### Short exercise
Present all the records below as a numbered list, leaving out the blank lines.

# # # # #

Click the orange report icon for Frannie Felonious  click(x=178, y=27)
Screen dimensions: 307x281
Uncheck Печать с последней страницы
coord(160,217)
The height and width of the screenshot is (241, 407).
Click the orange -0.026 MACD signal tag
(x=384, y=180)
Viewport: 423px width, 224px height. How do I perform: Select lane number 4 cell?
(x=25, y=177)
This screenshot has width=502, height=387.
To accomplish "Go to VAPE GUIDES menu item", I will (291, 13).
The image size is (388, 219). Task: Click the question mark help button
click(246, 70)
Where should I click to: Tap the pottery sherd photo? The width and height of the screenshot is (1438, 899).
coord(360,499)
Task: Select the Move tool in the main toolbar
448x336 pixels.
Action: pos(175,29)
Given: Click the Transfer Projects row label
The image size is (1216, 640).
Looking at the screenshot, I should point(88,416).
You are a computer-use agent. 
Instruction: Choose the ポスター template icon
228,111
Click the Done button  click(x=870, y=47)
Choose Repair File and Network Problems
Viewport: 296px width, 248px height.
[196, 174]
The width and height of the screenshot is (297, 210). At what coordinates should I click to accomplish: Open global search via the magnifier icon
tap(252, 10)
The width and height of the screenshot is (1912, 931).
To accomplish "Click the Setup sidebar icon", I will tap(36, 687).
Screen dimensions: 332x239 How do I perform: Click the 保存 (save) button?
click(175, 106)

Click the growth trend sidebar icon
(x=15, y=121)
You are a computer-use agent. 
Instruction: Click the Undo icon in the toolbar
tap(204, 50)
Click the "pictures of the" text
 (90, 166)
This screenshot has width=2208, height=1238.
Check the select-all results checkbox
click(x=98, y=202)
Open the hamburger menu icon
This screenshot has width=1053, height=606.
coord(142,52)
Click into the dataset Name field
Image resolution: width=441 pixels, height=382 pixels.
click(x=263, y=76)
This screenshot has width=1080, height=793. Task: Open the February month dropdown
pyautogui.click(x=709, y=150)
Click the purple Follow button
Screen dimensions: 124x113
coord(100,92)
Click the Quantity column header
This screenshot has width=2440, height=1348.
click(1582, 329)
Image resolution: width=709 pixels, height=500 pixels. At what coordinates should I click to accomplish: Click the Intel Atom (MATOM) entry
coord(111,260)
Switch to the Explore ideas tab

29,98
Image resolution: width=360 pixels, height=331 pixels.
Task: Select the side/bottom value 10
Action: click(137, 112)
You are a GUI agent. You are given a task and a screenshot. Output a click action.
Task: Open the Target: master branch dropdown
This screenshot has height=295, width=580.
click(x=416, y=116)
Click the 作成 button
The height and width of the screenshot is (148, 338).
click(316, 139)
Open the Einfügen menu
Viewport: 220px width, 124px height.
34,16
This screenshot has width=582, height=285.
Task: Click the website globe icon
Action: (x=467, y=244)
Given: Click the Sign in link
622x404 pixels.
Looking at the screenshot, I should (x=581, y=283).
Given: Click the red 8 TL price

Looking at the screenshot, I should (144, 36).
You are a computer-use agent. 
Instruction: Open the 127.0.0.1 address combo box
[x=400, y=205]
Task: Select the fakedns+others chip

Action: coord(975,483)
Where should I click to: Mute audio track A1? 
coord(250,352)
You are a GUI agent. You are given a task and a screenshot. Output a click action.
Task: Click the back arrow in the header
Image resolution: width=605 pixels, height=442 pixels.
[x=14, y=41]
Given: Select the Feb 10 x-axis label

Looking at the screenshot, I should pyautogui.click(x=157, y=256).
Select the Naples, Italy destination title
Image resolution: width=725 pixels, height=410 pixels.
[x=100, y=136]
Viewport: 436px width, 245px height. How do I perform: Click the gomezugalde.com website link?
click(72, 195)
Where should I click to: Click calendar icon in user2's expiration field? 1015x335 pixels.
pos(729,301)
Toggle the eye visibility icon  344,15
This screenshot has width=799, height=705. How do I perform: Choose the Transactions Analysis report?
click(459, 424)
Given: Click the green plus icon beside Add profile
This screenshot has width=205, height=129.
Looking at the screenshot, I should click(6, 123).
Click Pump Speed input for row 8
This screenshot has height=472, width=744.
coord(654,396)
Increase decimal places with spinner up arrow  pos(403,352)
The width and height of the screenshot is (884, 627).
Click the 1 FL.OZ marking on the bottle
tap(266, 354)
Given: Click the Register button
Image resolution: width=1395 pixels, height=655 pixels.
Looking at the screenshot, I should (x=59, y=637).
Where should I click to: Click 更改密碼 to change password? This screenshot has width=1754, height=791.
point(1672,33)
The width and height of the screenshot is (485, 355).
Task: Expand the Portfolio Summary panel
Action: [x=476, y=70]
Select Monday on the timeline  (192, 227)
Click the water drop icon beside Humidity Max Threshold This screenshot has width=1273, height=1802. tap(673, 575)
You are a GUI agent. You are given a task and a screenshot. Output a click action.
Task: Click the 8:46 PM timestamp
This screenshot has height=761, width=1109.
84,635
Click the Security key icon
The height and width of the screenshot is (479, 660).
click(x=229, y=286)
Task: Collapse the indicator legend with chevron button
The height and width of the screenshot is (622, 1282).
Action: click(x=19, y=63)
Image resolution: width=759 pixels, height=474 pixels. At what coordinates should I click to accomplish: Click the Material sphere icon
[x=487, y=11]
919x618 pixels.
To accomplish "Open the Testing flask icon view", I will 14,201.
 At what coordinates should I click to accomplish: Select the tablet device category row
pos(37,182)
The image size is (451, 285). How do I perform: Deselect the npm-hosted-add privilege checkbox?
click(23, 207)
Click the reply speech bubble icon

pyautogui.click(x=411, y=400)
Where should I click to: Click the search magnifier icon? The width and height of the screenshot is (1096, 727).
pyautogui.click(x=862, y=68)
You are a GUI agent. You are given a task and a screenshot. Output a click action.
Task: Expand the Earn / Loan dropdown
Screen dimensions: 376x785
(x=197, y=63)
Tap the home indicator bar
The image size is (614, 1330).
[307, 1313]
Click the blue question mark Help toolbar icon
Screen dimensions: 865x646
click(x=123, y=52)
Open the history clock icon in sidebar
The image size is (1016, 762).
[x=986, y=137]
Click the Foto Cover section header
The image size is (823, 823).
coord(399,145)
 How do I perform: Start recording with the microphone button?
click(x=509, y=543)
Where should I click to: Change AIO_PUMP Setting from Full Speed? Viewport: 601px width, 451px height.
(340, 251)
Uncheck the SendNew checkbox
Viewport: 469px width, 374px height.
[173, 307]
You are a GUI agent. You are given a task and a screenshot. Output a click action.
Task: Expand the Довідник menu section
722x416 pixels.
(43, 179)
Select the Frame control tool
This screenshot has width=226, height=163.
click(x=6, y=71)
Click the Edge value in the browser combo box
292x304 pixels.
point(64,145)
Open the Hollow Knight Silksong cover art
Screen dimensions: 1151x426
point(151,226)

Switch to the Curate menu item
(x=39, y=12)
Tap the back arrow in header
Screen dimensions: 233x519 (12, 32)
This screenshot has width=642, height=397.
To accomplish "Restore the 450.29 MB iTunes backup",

# # # # #

### Task output
1. Click the orange report icon for Frannie Felonious  click(x=178, y=27)
2. Screen dimensions: 307x281
3. Uncheck Печать с последней страницы
4. coord(160,217)
5. The height and width of the screenshot is (241, 407).
6. Click the orange -0.026 MACD signal tag
7. (x=384, y=180)
8. Viewport: 423px width, 224px height. How do I perform: Select lane number 4 cell?
9. (x=25, y=177)
10. This screenshot has width=502, height=387.
11. To accomplish "Go to VAPE GUIDES menu item", I will (291, 13).
12. The image size is (388, 219). Task: Click the question mark help button
13. click(246, 70)
14. Where should I click to: Tap the pottery sherd photo? The width and height of the screenshot is (1438, 899).
15. coord(360,499)
16. Task: Select the Move tool in the main toolbar
17. 448x336 pixels.
18. Action: pos(175,29)
19. Given: Click the Transfer Projects row label
20. The image size is (1216, 640).
21. Looking at the screenshot, I should point(88,416).
22. You are a computer-use agent. 
23. Instruction: Choose the ポスター template icon
24. 228,111
25. Click the Done button  click(x=870, y=47)
26. Choose Repair File and Network Problems
27. Viewport: 296px width, 248px height.
28. [196, 174]
29. The width and height of the screenshot is (297, 210). At what coordinates should I click to accomplish: Open global search via the magnifier icon
30. tap(252, 10)
31. The width and height of the screenshot is (1912, 931).
32. To accomplish "Click the Setup sidebar icon", I will tap(36, 687).
33. Screen dimensions: 332x239 How do I perform: Click the 保存 (save) button?
34. click(175, 106)
35. Click the growth trend sidebar icon
36. (x=15, y=121)
37. You are a computer-use agent. 
38. Instruction: Click the Undo icon in the toolbar
39. tap(204, 50)
40. Click the "pictures of the" text
41.  (90, 166)
42. This screenshot has width=2208, height=1238.
43. Check the select-all results checkbox
44. click(x=98, y=202)
45. Open the hamburger menu icon
46. This screenshot has width=1053, height=606.
47. coord(142,52)
48. Click into the dataset Name field
49. Image resolution: width=441 pixels, height=382 pixels.
50. click(x=263, y=76)
51. This screenshot has width=1080, height=793. Task: Open the February month dropdown
52. pyautogui.click(x=709, y=150)
53. Click the purple Follow button
54. Screen dimensions: 124x113
55. coord(100,92)
56. Click the Quantity column header
57. This screenshot has width=2440, height=1348.
58. click(1582, 329)
59. Image resolution: width=709 pixels, height=500 pixels. At what coordinates should I click to accomplish: Click the Intel Atom (MATOM) entry
60. coord(111,260)
61. Switch to the Explore ideas tab
62. 29,98
63. Image resolution: width=360 pixels, height=331 pixels.
64. Task: Select the side/bottom value 10
65. Action: click(137, 112)
66. You are a GUI agent. You are given a task and a screenshot. Output a click action.
67. Task: Open the Target: master branch dropdown
68. This screenshot has height=295, width=580.
69. click(x=416, y=116)
70. Click the 作成 button
71. The height and width of the screenshot is (148, 338).
72. click(316, 139)
73. Open the Einfügen menu
74. Viewport: 220px width, 124px height.
75. 34,16
76. This screenshot has width=582, height=285.
77. Task: Click the website globe icon
78. Action: (x=467, y=244)
79. Given: Click the Sign in link
80. 622x404 pixels.
81. Looking at the screenshot, I should (x=581, y=283).
82. Given: Click the red 8 TL price
83. Looking at the screenshot, I should (144, 36).
84. You are a computer-use agent. 
85. Instruction: Open the 127.0.0.1 address combo box
86. [x=400, y=205]
87. Task: Select the fakedns+others chip
88. Action: coord(975,483)
89. Where should I click to: Mute audio track A1? 
90. coord(250,352)
91. You are a GUI agent. You are given a task and a screenshot. Output a click action.
92. Task: Click the back arrow in the header
93. Image resolution: width=605 pixels, height=442 pixels.
94. [x=14, y=41]
95. Given: Select the Feb 10 x-axis label
96. Looking at the screenshot, I should pyautogui.click(x=157, y=256).
97. Select the Naples, Italy destination title
98. Image resolution: width=725 pixels, height=410 pixels.
99. [x=100, y=136]
100. Viewport: 436px width, 245px height. How do I perform: Click the gomezugalde.com website link?
101. click(72, 195)
102. Where should I click to: Click calendar icon in user2's expiration field? 1015x335 pixels.
103. pos(729,301)
104. Toggle the eye visibility icon  344,15
105. This screenshot has width=799, height=705. How do I perform: Choose the Transactions Analysis report?
106. click(459, 424)
107. Given: Click the green plus icon beside Add profile
108. This screenshot has width=205, height=129.
109. Looking at the screenshot, I should click(6, 123).
110. Click Pump Speed input for row 8
111. This screenshot has height=472, width=744.
112. coord(654,396)
113. Increase decimal places with spinner up arrow  pos(403,352)
114. The width and height of the screenshot is (884, 627).
115. Click the 1 FL.OZ marking on the bottle
116. tap(266, 354)
117. Given: Click the Register button
118. Image resolution: width=1395 pixels, height=655 pixels.
119. Looking at the screenshot, I should (x=59, y=637).
120. Where should I click to: Click 更改密碼 to change password? This screenshot has width=1754, height=791.
121. point(1672,33)
122. The width and height of the screenshot is (485, 355).
123. Task: Expand the Portfolio Summary panel
124. Action: [x=476, y=70]
125. Select Monday on the timeline  (192, 227)
126. Click the water drop icon beside Humidity Max Threshold This screenshot has width=1273, height=1802. tap(673, 575)
127. You are a GUI agent. You are given a task and a screenshot. Output a click action.
128. Task: Click the 8:46 PM timestamp
129. This screenshot has height=761, width=1109.
130. 84,635
131. Click the Security key icon
132. The height and width of the screenshot is (479, 660).
133. click(x=229, y=286)
134. Task: Collapse the indicator legend with chevron button
135. The height and width of the screenshot is (622, 1282).
136. Action: click(x=19, y=63)
137. Image resolution: width=759 pixels, height=474 pixels. At what coordinates should I click to accomplish: Click the Material sphere icon
138. [x=487, y=11]
139. 919x618 pixels.
140. To accomplish "Open the Testing flask icon view", I will 14,201.
141.  At what coordinates should I click to accomplish: Select the tablet device category row
142. pos(37,182)
143. The image size is (451, 285). How do I perform: Deselect the npm-hosted-add privilege checkbox?
144. click(23, 207)
145. Click the reply speech bubble icon
146. pyautogui.click(x=411, y=400)
147. Where should I click to: Click the search magnifier icon? The width and height of the screenshot is (1096, 727).
148. pyautogui.click(x=862, y=68)
149. You are a GUI agent. You are given a task and a screenshot. Output a click action.
150. Task: Expand the Earn / Loan dropdown
151. Screen dimensions: 376x785
152. (x=197, y=63)
153. Tap the home indicator bar
154. The image size is (614, 1330).
155. [307, 1313]
156. Click the blue question mark Help toolbar icon
157. Screen dimensions: 865x646
158. click(x=123, y=52)
159. Open the history clock icon in sidebar
160. The image size is (1016, 762).
161. [x=986, y=137]
162. Click the Foto Cover section header
163. The image size is (823, 823).
164. coord(399,145)
165.  How do I perform: Start recording with the microphone button?
166. click(x=509, y=543)
167. Where should I click to: Change AIO_PUMP Setting from Full Speed? Viewport: 601px width, 451px height.
168. (340, 251)
169. Uncheck the SendNew checkbox
170. Viewport: 469px width, 374px height.
171. [173, 307]
172. You are a GUI agent. You are given a task and a screenshot. Output a click action.
173. Task: Expand the Довідник menu section
174. 722x416 pixels.
175. (43, 179)
176. Select the Frame control tool
177. This screenshot has width=226, height=163.
178. click(x=6, y=71)
179. Click the Edge value in the browser combo box
180. 292x304 pixels.
181. point(64,145)
182. Open the Hollow Knight Silksong cover art
183. Screen dimensions: 1151x426
184. point(151,226)
185. Switch to the Curate menu item
186. (x=39, y=12)
187. Tap the back arrow in header
188. Screen dimensions: 233x519 (12, 32)
189. This screenshot has width=642, height=397.
190. To accomplish "Restore the 450.29 MB iTunes backup",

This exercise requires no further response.